(Extracted information Opens)

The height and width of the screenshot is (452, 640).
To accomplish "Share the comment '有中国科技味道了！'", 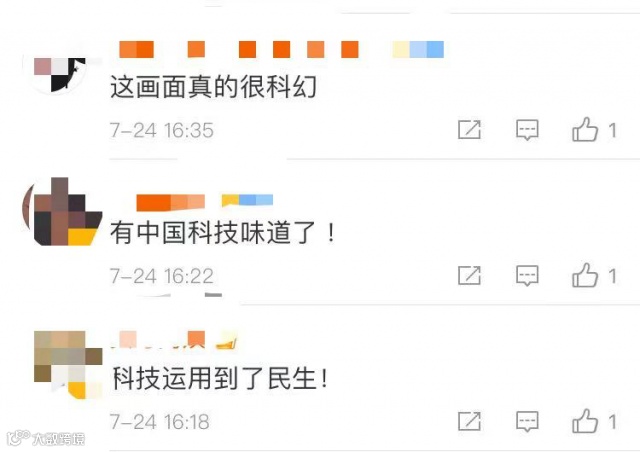I will (469, 275).
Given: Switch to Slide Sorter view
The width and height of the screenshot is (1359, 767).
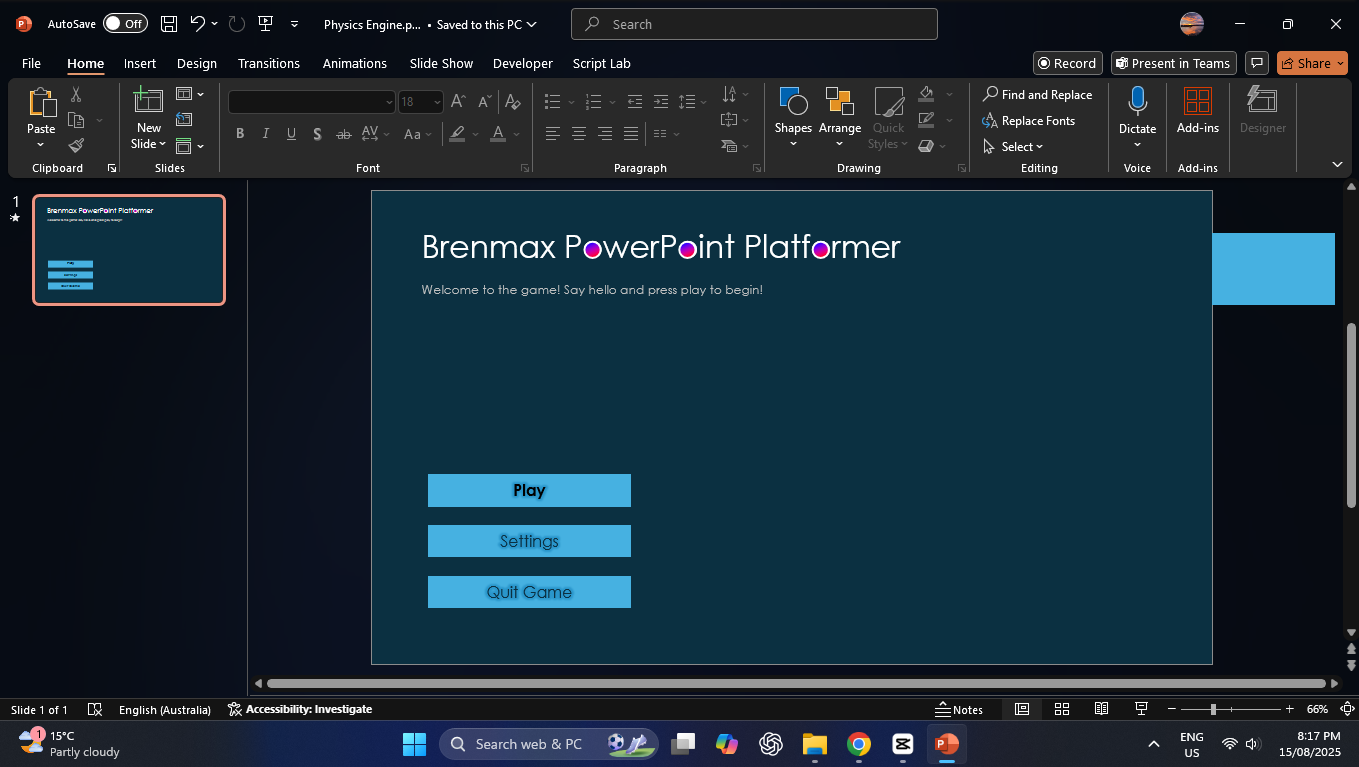Looking at the screenshot, I should tap(1062, 709).
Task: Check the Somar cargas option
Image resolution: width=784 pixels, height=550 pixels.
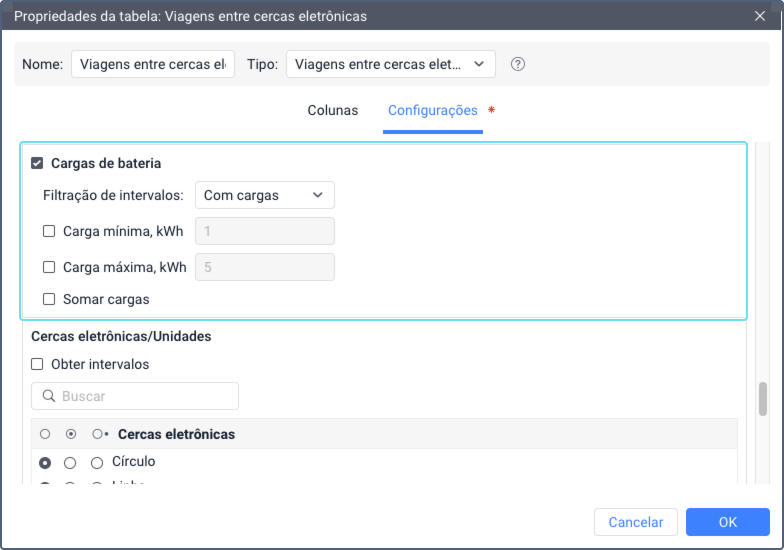Action: [49, 299]
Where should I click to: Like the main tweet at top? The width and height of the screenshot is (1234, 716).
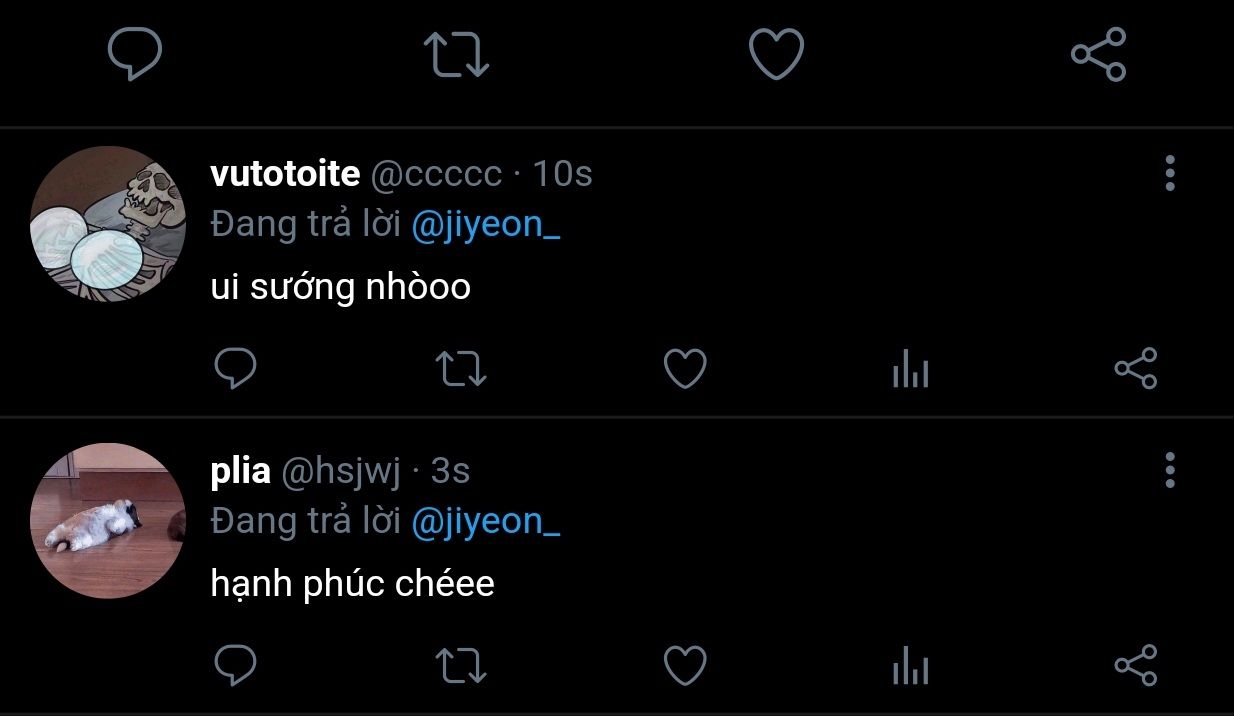(777, 54)
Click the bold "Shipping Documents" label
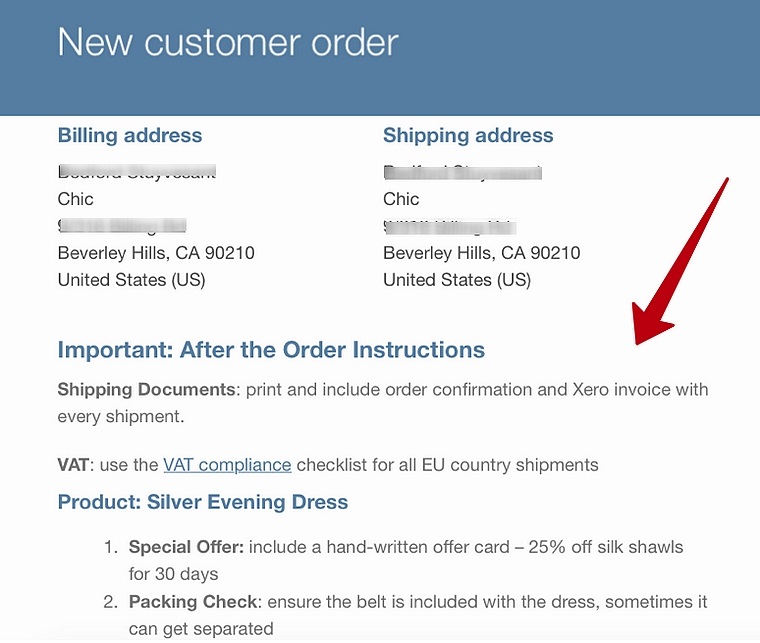This screenshot has width=760, height=643. click(147, 389)
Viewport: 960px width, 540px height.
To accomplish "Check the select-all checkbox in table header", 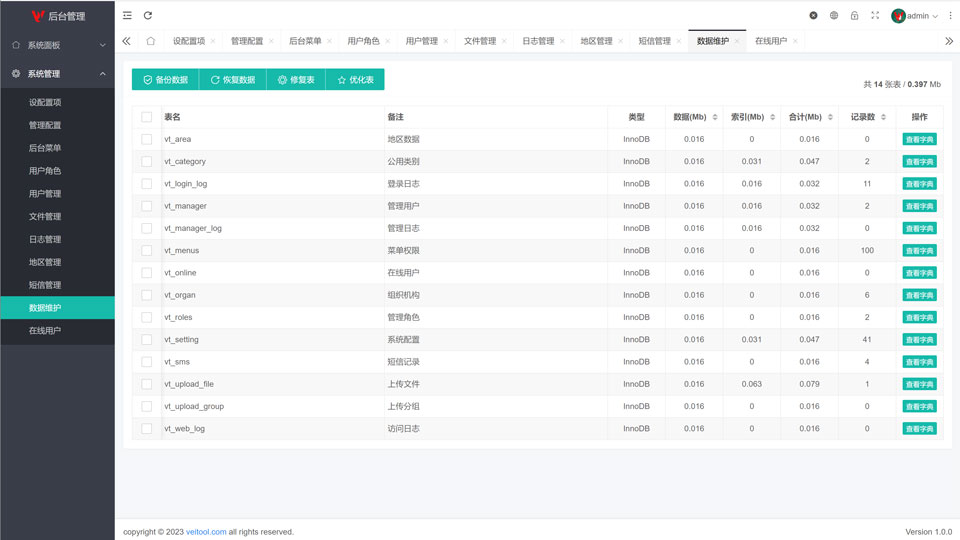I will click(147, 117).
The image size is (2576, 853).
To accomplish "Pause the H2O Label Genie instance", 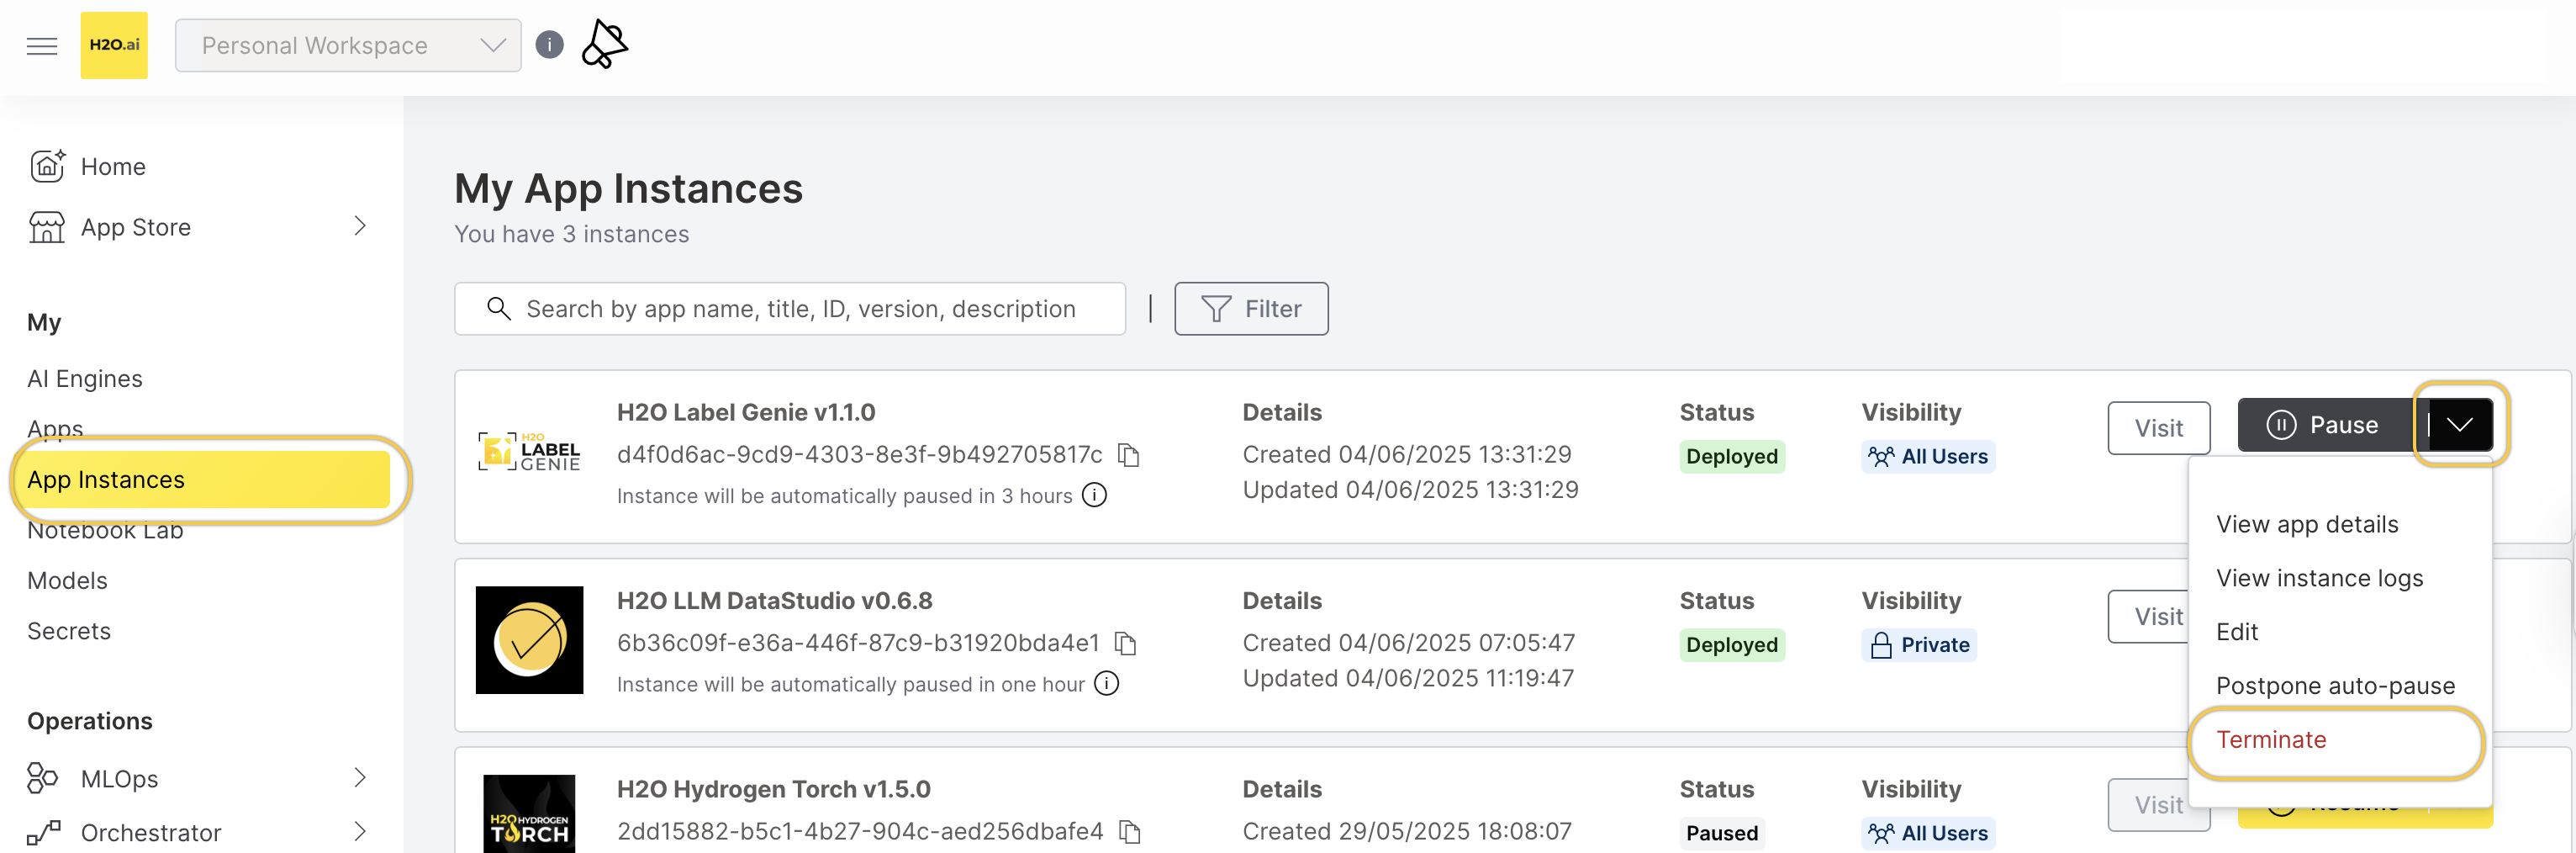I will (2323, 425).
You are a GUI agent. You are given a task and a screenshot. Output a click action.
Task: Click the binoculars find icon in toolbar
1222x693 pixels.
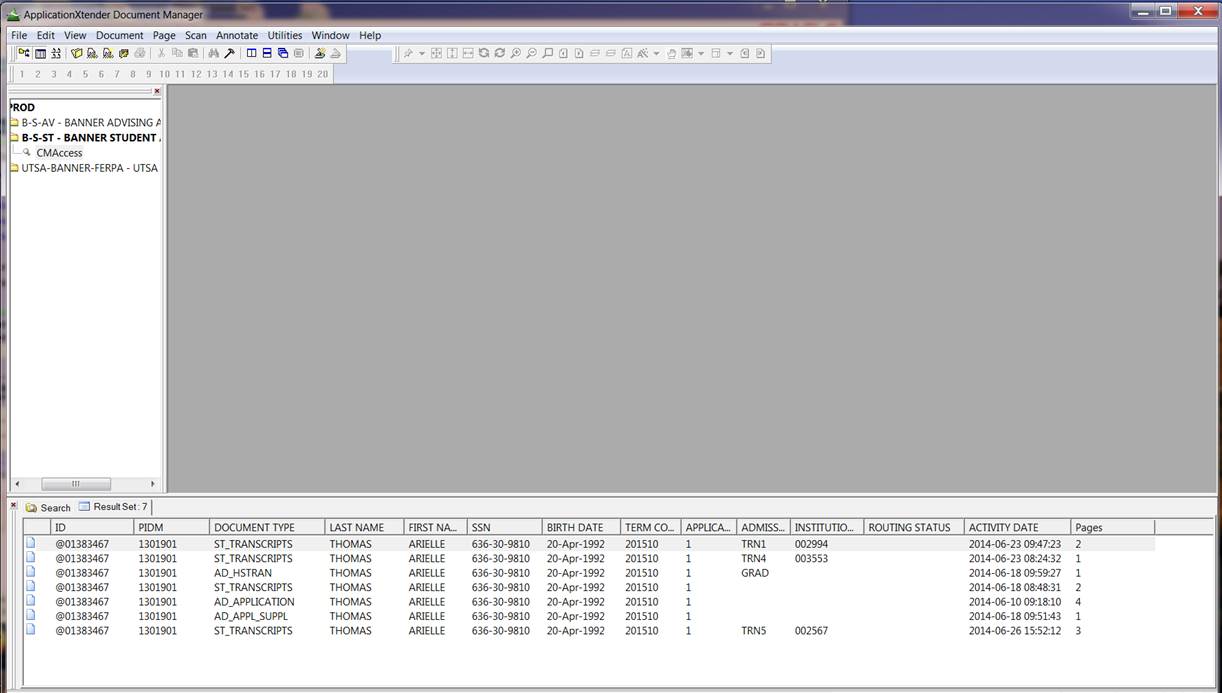(x=213, y=53)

(Extracted information Closes)

Task to complete: Copy only what lies between the line with "Image resolution: width=784" and the line with "Viewport: 960px width, 540px height.", those two lines included, exactly as given above; pictures stay out.

Answer for this exercise:
Image resolution: width=784 pixels, height=550 pixels.
Action: [49, 299]
Where should I click to: Like the main tweet at top? The width and height of the screenshot is (1234, 716).
(777, 54)
Click the bold "Shipping Documents" label
This screenshot has width=760, height=643. click(147, 389)
Viewport: 960px width, 540px height.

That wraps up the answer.